Celeste (Rashida Jones) and Jesse (Andy Samberg) were the quintessential BFFs, so romance seemed the next logical step.  But romance was never there, and now they have to move on with their lives, a next step complicated by Jesse still being Celeste's roommate, by the fact that they spent all their waking moments with each other.  It was the sex part, we're led to imagine, that just didn't work.  Oh, and the fact that Jesse is a stoner surfer dude who would rather scope the waves down in Malibu than finish a project whose deadline has long passed.

Celeste has a good job, Jesse has none, but that's been OK -- it's the other looks they get, the judgments of others, that lead them to believe divorce is the best option.  Being friends, hanging around with each other, doing things together all the time, that's just too ... messy.  And it's pretty darned cute, which is why Celeste and Jesse Forever often feels a little like a John Hughes film for 21st-century adults.

That's because these characters by and large act like teens.  They can't get their home life together, they can't do grown-up things like finding time for sex (not just mocking it with a ChapStick tube), for exploring each others' wants and needs, for building off the memories they have.  They want the fun of a relationship, not the work that goes with it, and they realize that far too late.  But unlike Annie Hall or the luminous Before Sunset, Celeste and Jesse Forever can't find its own moment of absolute clarity, of recognizing the inanity of the situation: They're keeping themselves away from the one person with whom they work best.

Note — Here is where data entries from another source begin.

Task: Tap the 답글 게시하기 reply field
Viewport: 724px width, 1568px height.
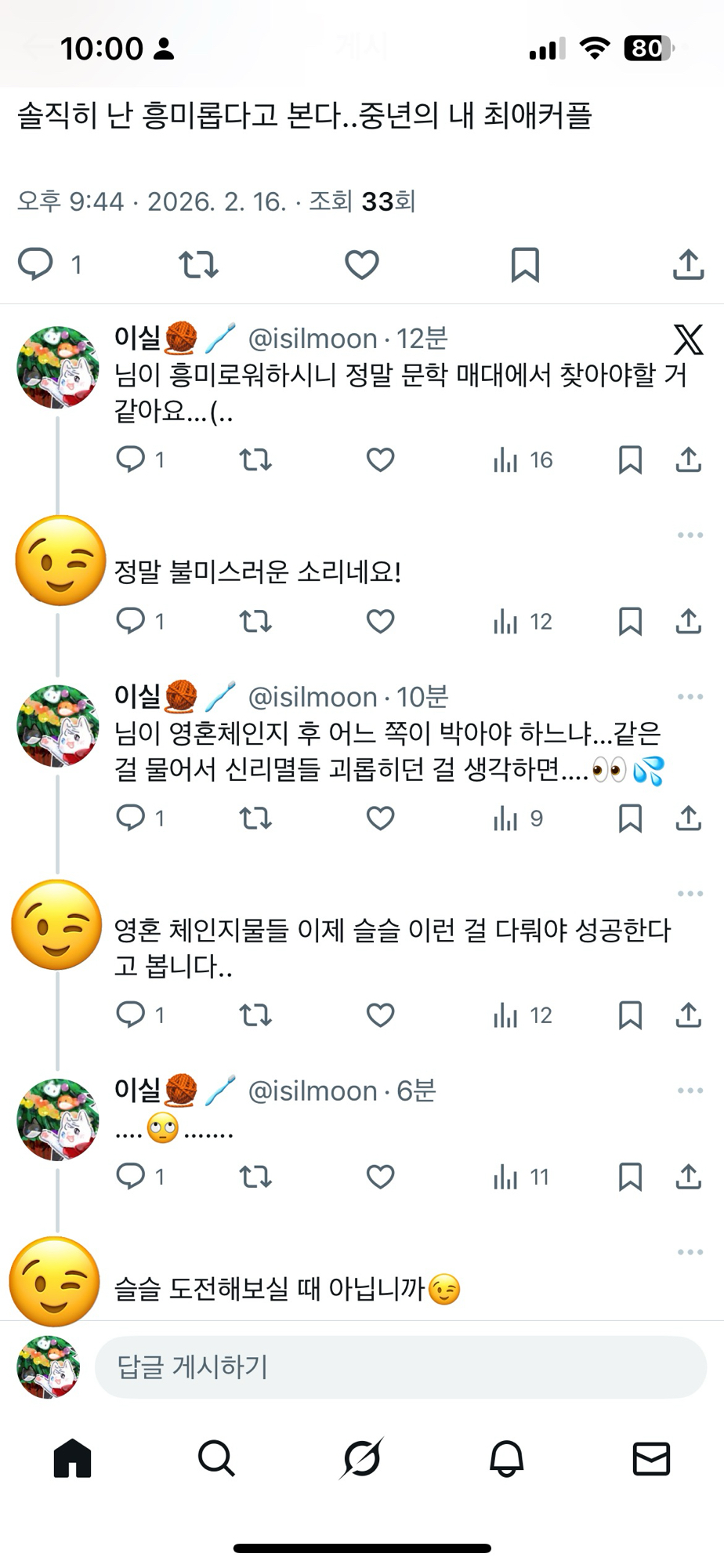Action: (x=400, y=1367)
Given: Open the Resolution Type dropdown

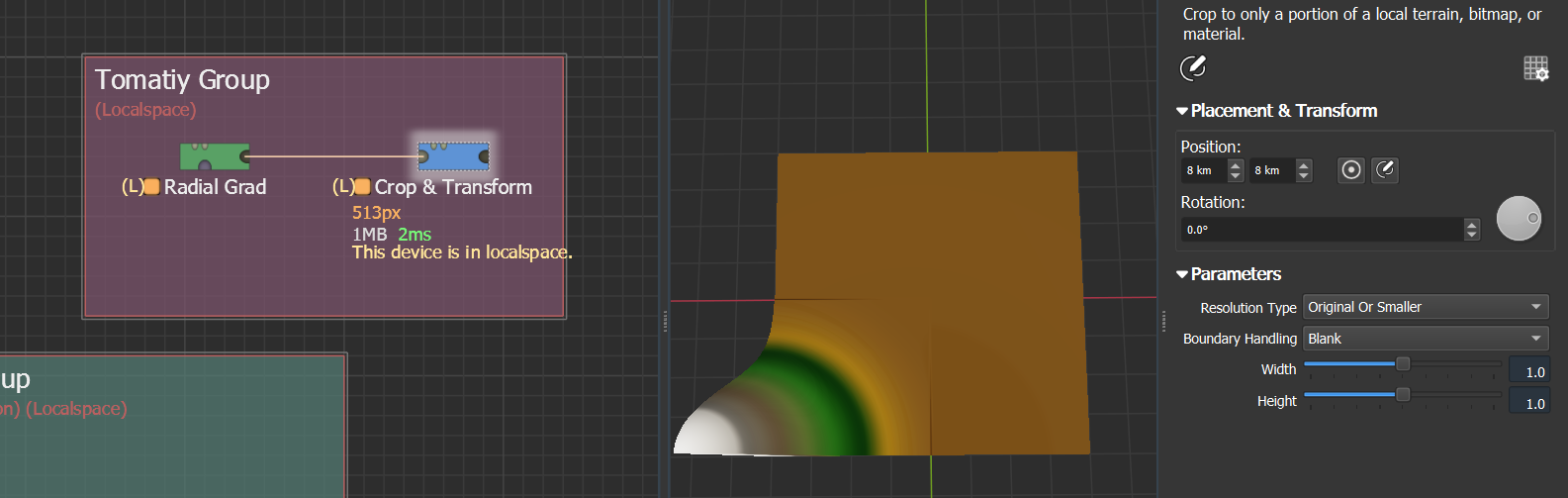Looking at the screenshot, I should pyautogui.click(x=1426, y=307).
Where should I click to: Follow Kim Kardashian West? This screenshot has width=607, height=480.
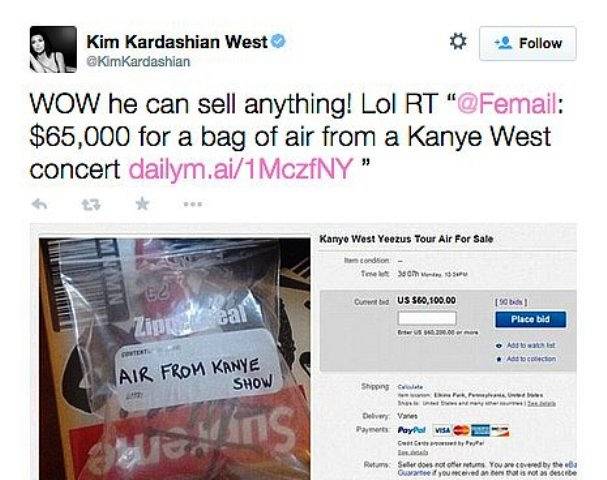[528, 43]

 Like a 1980s Hughes movie, Celeste and Jesse Forever has dialogue that sparkles, lines that are deserving of the big, big laughs they get, and beautiful lead actors who are smart and compassionate.  But, like the central relationship itself, it all never really comes together.   Mostly, it works like this: Celeste says something inappropriate.  Then regrets it.  Then feels sheepish.  Then wants to talk about what she could have done better.

Trouble is, we need our heroine to know what she wants and go after it.  When she doesn't, when she isn't ready ... it leads to a film that is dramatically inert.  Fortunately for Celeste and Jesse forever, what the movie does have is wildly appealing stars, some sharp and memorable dialogue, and an opportunity to make us question what we'd do in the same situation.

It's got a lot going for it, but it lacks focus and a dramatic fire in its belly to create something that feels urgent and raw.  Had it stuck with it just a little while longer, it could have taken us even deeper, it could have become the 21st century "Annie Hall."  Instead, it's a perfect date movie, which is the problem, since it's about divorce.